Но в этот момент, борясь с платьем цвета слоновой кости и белой вуалью, которую я наконец-то сорвала, сражаясь со шпильками, воткнутыми в мою прическу модным парикмахером-французом, завившим мне волосы почти на открытом огне, в этот момент я поняла, что Скотт не имеет ничего против того, чтобы я оказалась девственницей. Я посмотрела, как он цедит бурбон, полузакрыв глаза, как между глотками он улыбается. Дорога не будет устлана розами. Едва я сказала себе это, как машина внезапно остановилась, дверца открылась, но, вопреки моим ожиданиям, к моим туфлям легла ковровая дорожка. Я подождала, пока Скотт, смеясь и пошатываясь, обойдет вокруг лимузина. Я подала ему свою руку в кружевах, и мы начали свое шествие. Опять вспышки, опять аплодисменты. Я дрожу. Черная ткань. Мои колени подламываются, я теряю сознание, падаю. Разинутые в немом возгласе рты.
1940
— В белом? — повторяет молодой доктор, похожий на Айрби Джонса — те же цвета морской волны глаза, те же густые черные ресницы, та же белая мраморная кожа, почти пугающая, словно вся кровь сосредоточилась в алых губах. — Вы уверены? В прошлый раз, если я правильно понял, вы жаловались, что вышли замуж второпях… — Он разглядывает что-то на обороте своего листка. — Вы сказали, «без торжественной церемонии, как воровка», — вот в точности ваши слова.

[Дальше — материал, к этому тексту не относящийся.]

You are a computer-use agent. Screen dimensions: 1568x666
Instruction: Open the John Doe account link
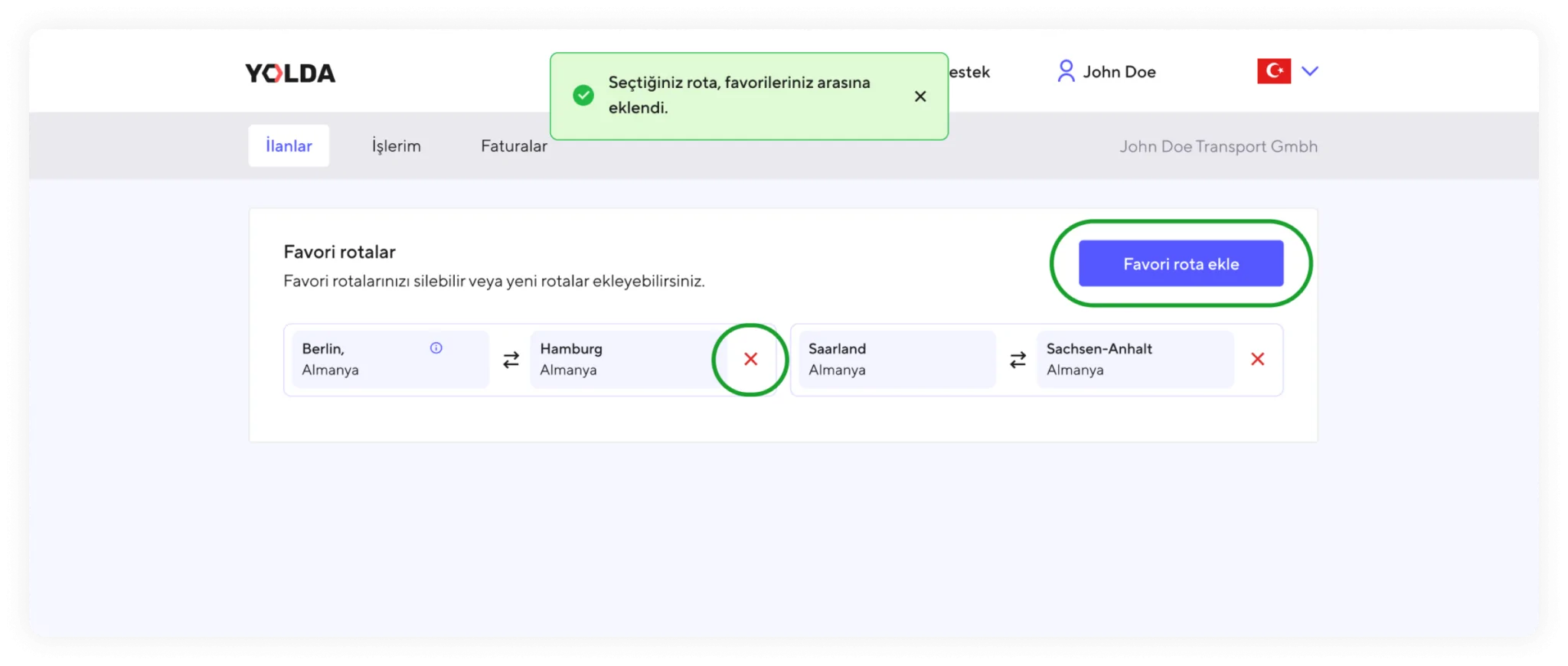click(x=1119, y=72)
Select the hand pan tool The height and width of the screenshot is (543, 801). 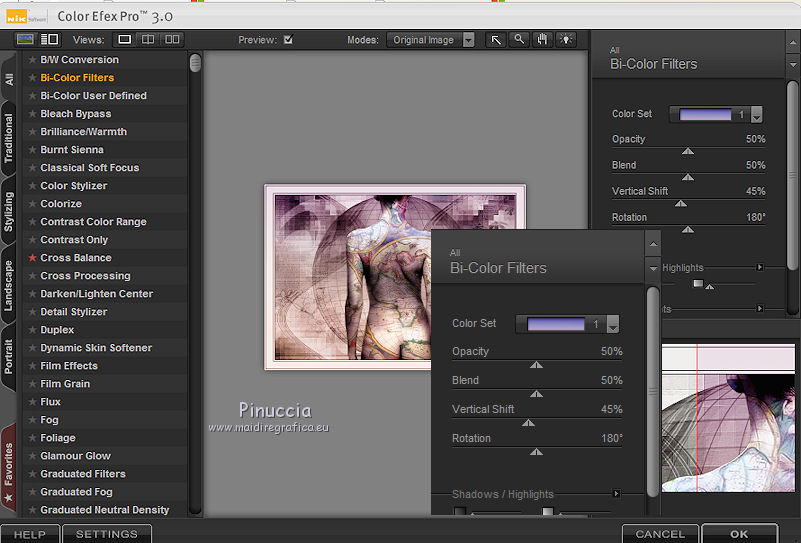pyautogui.click(x=543, y=40)
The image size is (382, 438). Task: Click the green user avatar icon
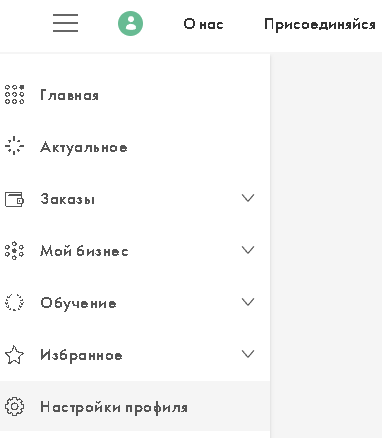point(130,24)
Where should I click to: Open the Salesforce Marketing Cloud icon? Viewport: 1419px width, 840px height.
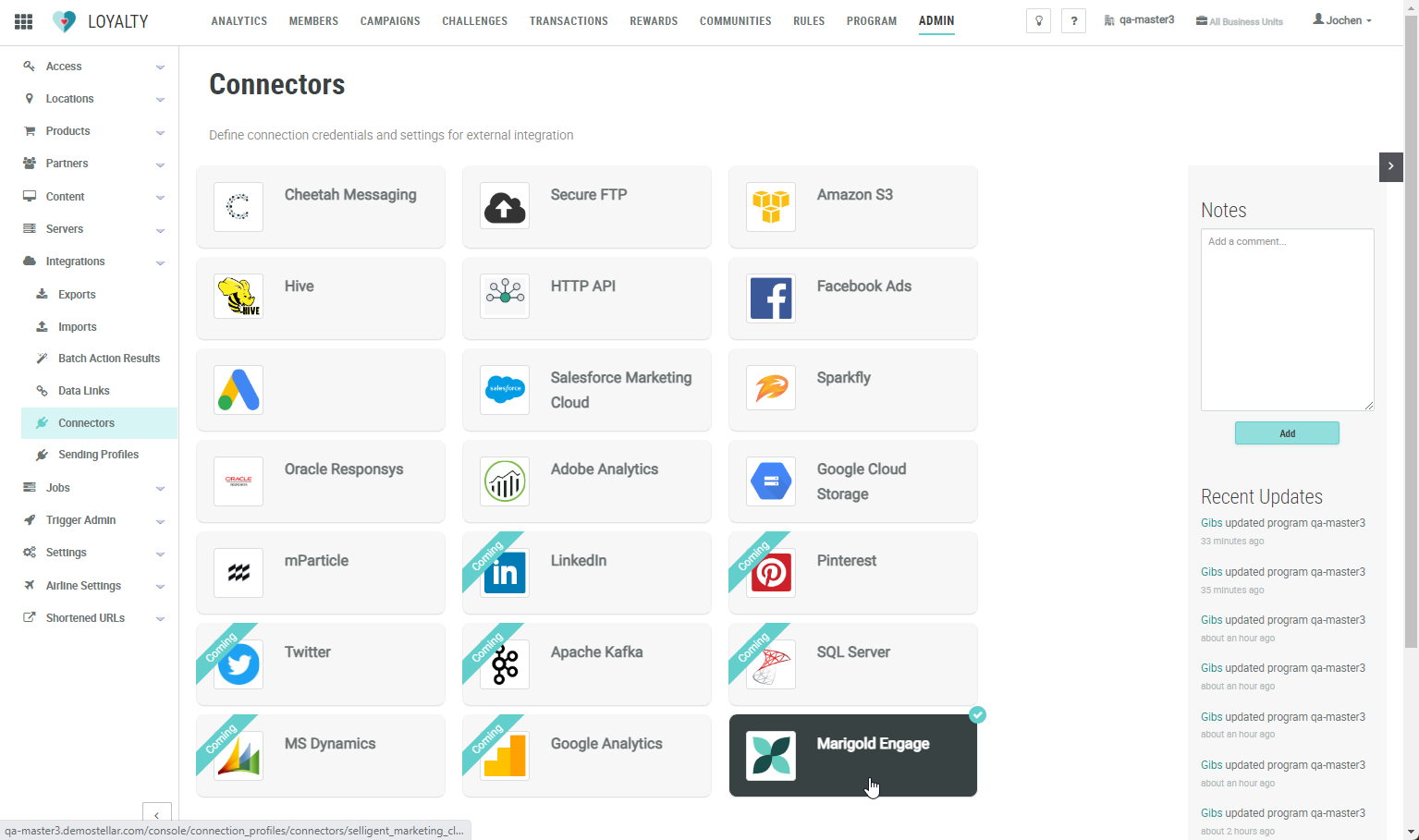point(505,389)
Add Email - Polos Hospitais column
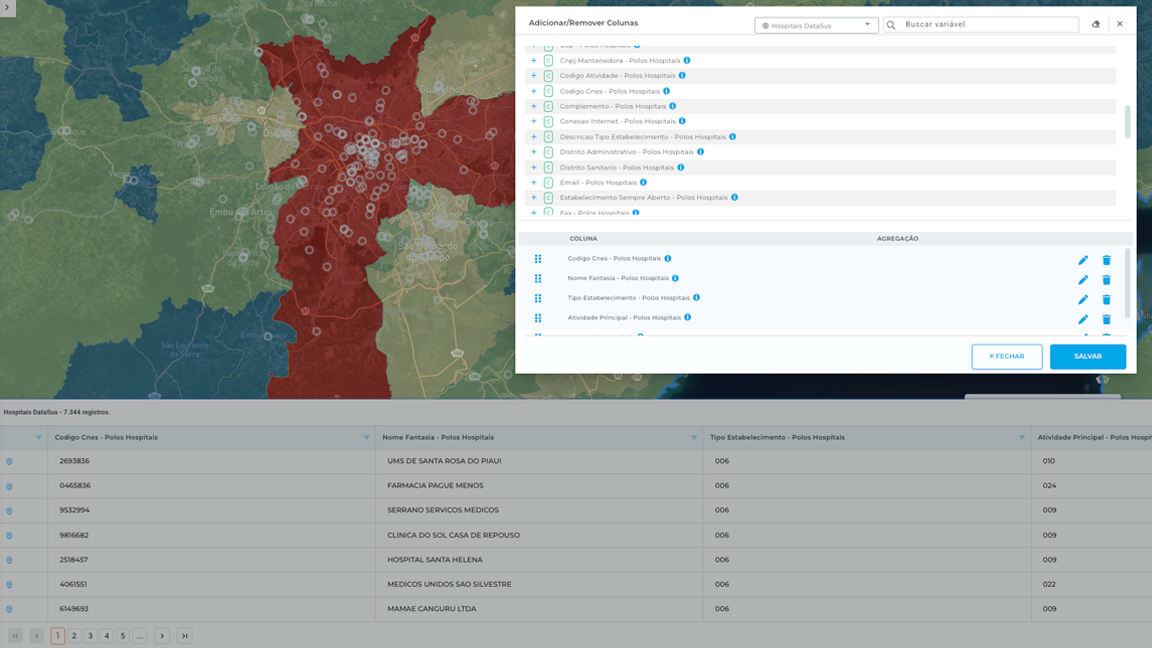 tap(534, 183)
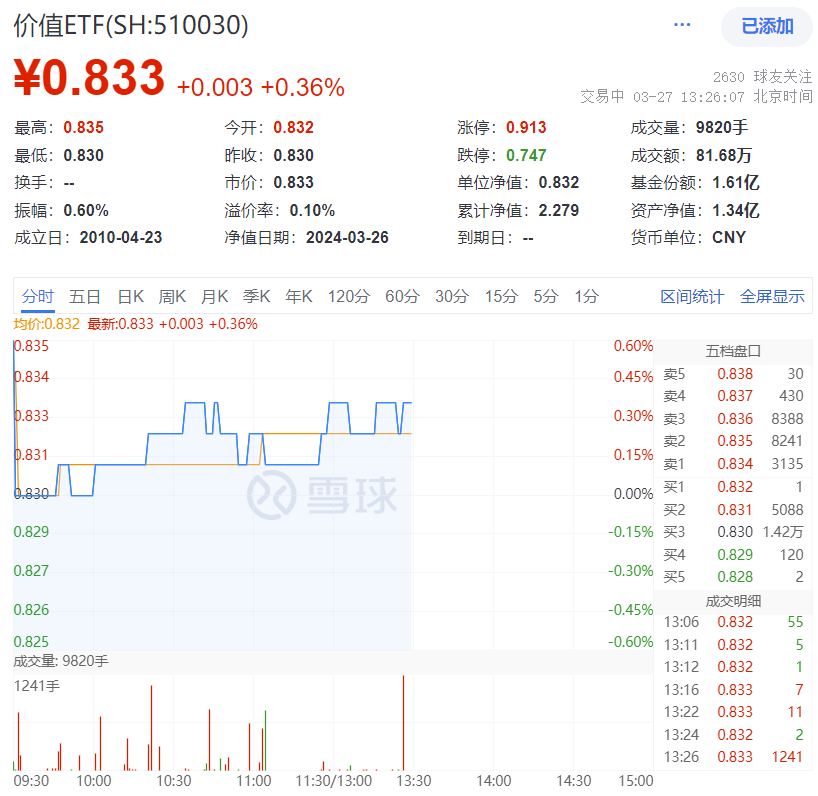Switch to the 五日 five-day chart tab
This screenshot has height=796, width=818.
[83, 297]
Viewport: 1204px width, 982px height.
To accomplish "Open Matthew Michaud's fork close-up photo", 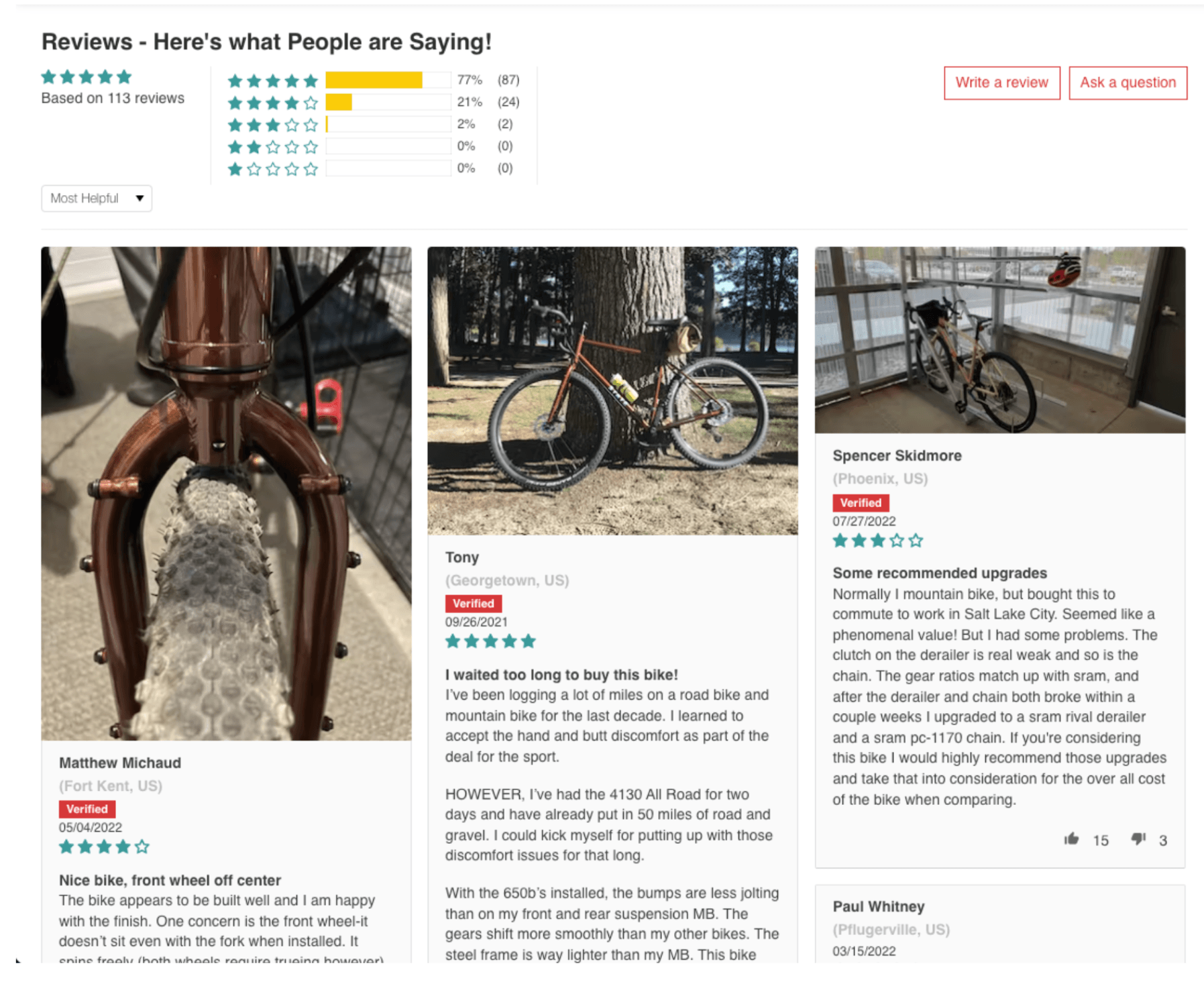I will pyautogui.click(x=226, y=493).
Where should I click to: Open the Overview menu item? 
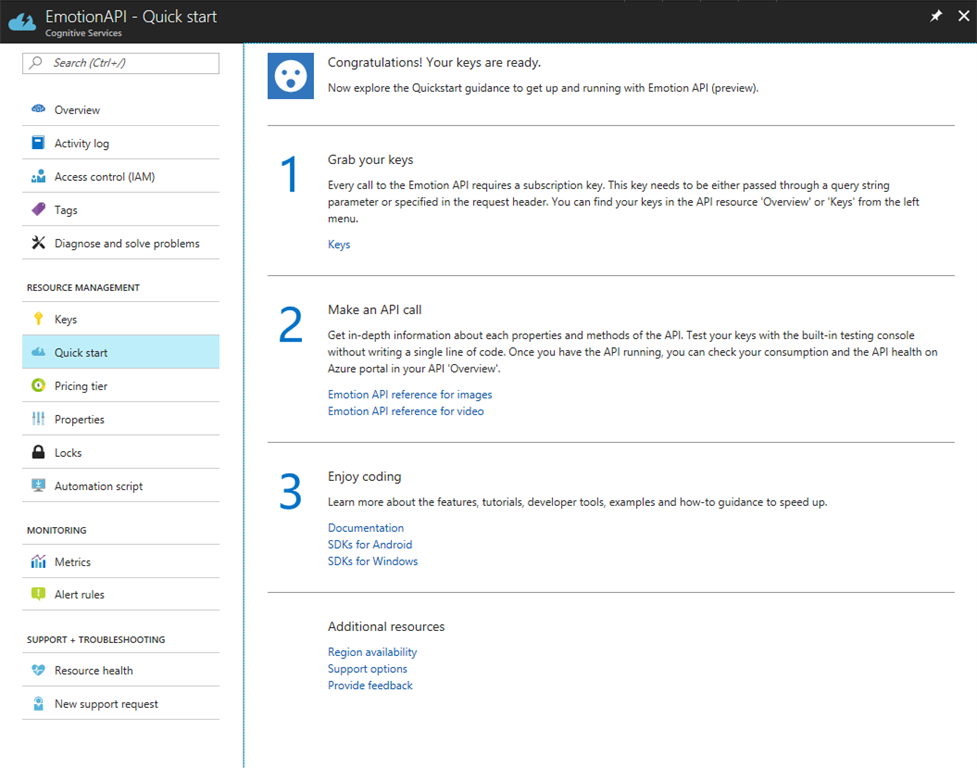[77, 110]
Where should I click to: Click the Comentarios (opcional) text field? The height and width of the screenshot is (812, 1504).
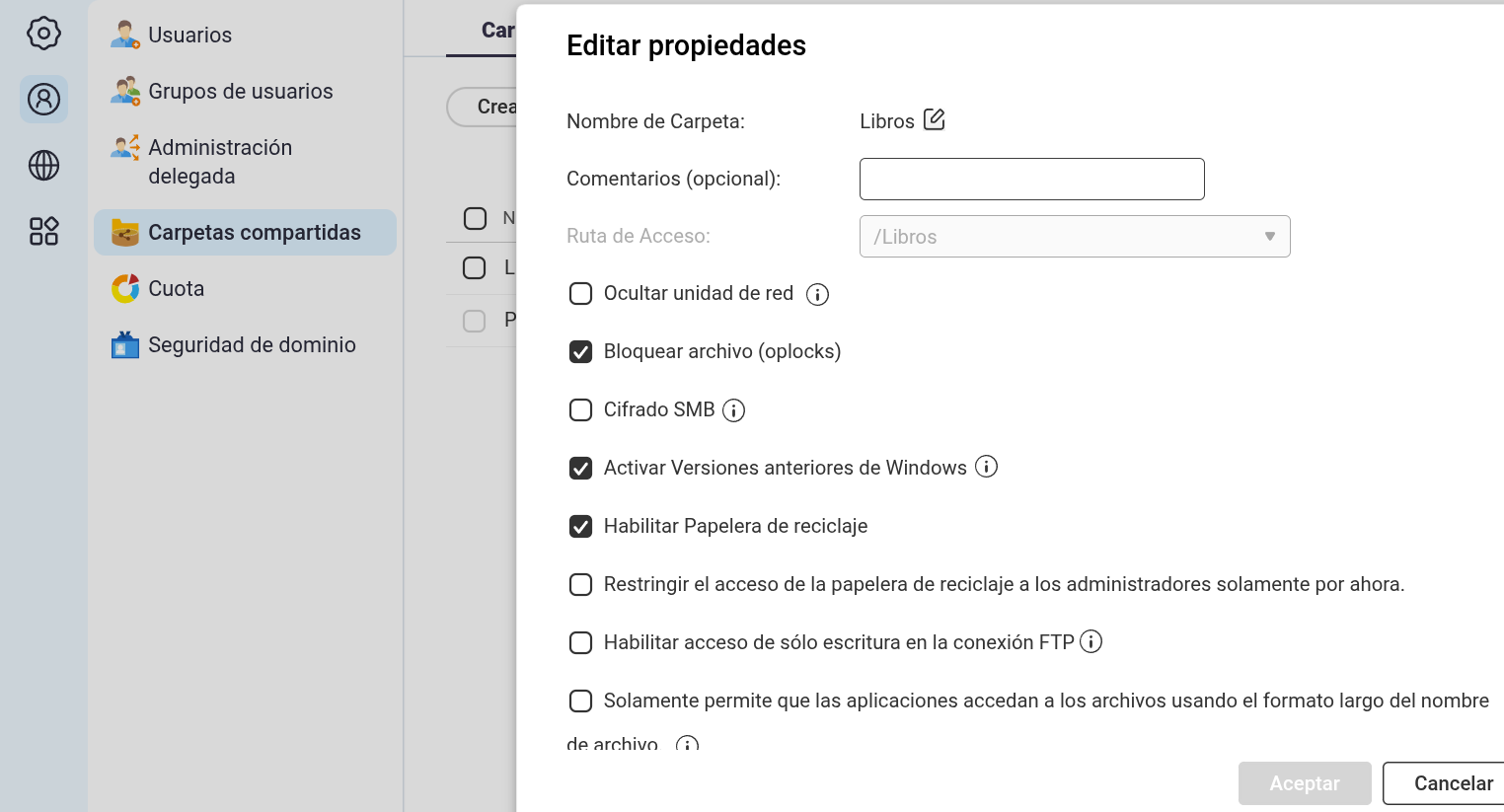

Без торжественной церемонии и родителей. Судья и Минни не удостоили меня своим вниманием. Против нашего брака были все: друзья Скотта осуждали его и мою семью. Думаю, мое платье было синим. Шляпка тоже. А под шляпкой мои волосы действительно были сожжены этим уродом парикмахером. И в такси, после церкви, Скотт действительно откупорил бутылку бурбона, и мы ее выпили — вспоминаю привкус блевотины на языке. Что до ресторана, то я не могу его вспомнить. Наверное, он был похож на все остальные.
— Вы были девственницей? — снова спрашивает студент. — Но ведь будущий муж отправлял вам пилюли для прерывания беременности за полгода до бракосочетания. Зачем они девственнице?
— Я отказалась принимать их. Оскорбленная, ненавидящая саму себя. Я спросила Скотта, уж не считает ли он меня шлюхой. Я сама сочла бы себя шлюхой, прими я хотя бы одну. Это был наш первый скандал.
— Но тогда что же случилось с ребенком?
— В промежутке между днем, когда я написала Скотту в Нью-Йорк, поделившись с ним своими страхами, и днем, когда он в ответ прислал мне пакетик пилюль, у меня пришли месячные. Месячные шлюхи. Я поняла, что не беременна.
— Значит, вы солгали? Солгали, устраивая ему сцену?
— Да, солгала, как девяносто девять целых девяносто девять сотых процентов людей на этой планете.
— Скажем так, вы манипулировали своим супругом.
— Да, манипулировала, как девяносто девять целых девяносто восемь сотых процентов людей на земле.
— Вы гордитесь этим?
— Хватит. Мой муж платит вам не за то, чтобы вы мучили меня. За десять лет вы — тридцатый психиатр, пытающийся разобраться в моем случае. А если считать не только Америку, но и Европу, то — пятидесятый. Пусть меня отведут в мою камеру.
— В вашу комнату, мадам.
— В камеру. Я знаю, что говорю. Доктор.
1920
Из «Билтмора» нас выгнали за непристойное поведение. Мы перебрались в отель «Коммодор». Весь Манхэттен побывал в наших апартаментах, днем и ночью мы так шумели и хлопали пробками, открывая шампанское в лифтах, что администрация этого отеля тоже попросила нас съехать. Вручив на прощание квитанцию об уплате штрафа за прожженные сигаретным пеплом ковры.